_Problem details_: The required result is a copy of each line below in which "agent" appears.

_Data for analysis_:
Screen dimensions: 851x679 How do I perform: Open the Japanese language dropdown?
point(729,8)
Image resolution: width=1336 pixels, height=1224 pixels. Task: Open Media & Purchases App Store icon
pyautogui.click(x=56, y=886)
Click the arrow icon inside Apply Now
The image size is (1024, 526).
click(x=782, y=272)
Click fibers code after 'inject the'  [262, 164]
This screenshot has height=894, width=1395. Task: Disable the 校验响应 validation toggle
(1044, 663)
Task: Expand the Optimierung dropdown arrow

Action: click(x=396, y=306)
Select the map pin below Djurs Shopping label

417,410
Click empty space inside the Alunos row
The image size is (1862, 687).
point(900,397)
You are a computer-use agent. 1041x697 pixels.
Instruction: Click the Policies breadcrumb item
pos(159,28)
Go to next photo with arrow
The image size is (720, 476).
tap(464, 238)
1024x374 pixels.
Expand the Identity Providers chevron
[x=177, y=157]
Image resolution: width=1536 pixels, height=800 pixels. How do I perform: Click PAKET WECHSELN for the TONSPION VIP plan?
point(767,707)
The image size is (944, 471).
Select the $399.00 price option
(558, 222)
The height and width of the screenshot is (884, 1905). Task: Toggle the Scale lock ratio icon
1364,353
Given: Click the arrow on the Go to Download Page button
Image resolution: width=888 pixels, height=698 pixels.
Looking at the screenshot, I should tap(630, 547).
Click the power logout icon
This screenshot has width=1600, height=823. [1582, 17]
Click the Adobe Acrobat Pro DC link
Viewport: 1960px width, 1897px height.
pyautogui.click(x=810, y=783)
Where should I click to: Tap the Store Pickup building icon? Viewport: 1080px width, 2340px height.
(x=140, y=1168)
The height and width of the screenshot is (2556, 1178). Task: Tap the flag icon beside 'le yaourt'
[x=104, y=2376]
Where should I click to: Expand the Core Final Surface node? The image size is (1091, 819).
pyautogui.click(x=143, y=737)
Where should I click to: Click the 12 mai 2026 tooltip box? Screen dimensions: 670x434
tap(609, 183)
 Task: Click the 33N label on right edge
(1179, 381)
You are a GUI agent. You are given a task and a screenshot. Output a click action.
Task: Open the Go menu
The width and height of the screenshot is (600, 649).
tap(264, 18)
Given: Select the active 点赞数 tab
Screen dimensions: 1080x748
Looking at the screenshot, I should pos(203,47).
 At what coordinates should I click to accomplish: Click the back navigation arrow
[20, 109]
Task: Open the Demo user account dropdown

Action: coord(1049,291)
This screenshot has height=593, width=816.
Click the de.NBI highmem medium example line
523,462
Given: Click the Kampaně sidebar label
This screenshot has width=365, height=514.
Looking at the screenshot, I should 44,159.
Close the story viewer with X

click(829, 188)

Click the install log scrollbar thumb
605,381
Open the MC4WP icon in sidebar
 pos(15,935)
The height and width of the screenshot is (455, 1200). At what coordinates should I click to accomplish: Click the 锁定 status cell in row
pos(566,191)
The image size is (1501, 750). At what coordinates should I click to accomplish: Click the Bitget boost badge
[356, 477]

_Exercise solution_:
You are a computer-use agent. 1041x697 pixels.
You are a GUI agent. You are given a task and a screenshot. Output a click action.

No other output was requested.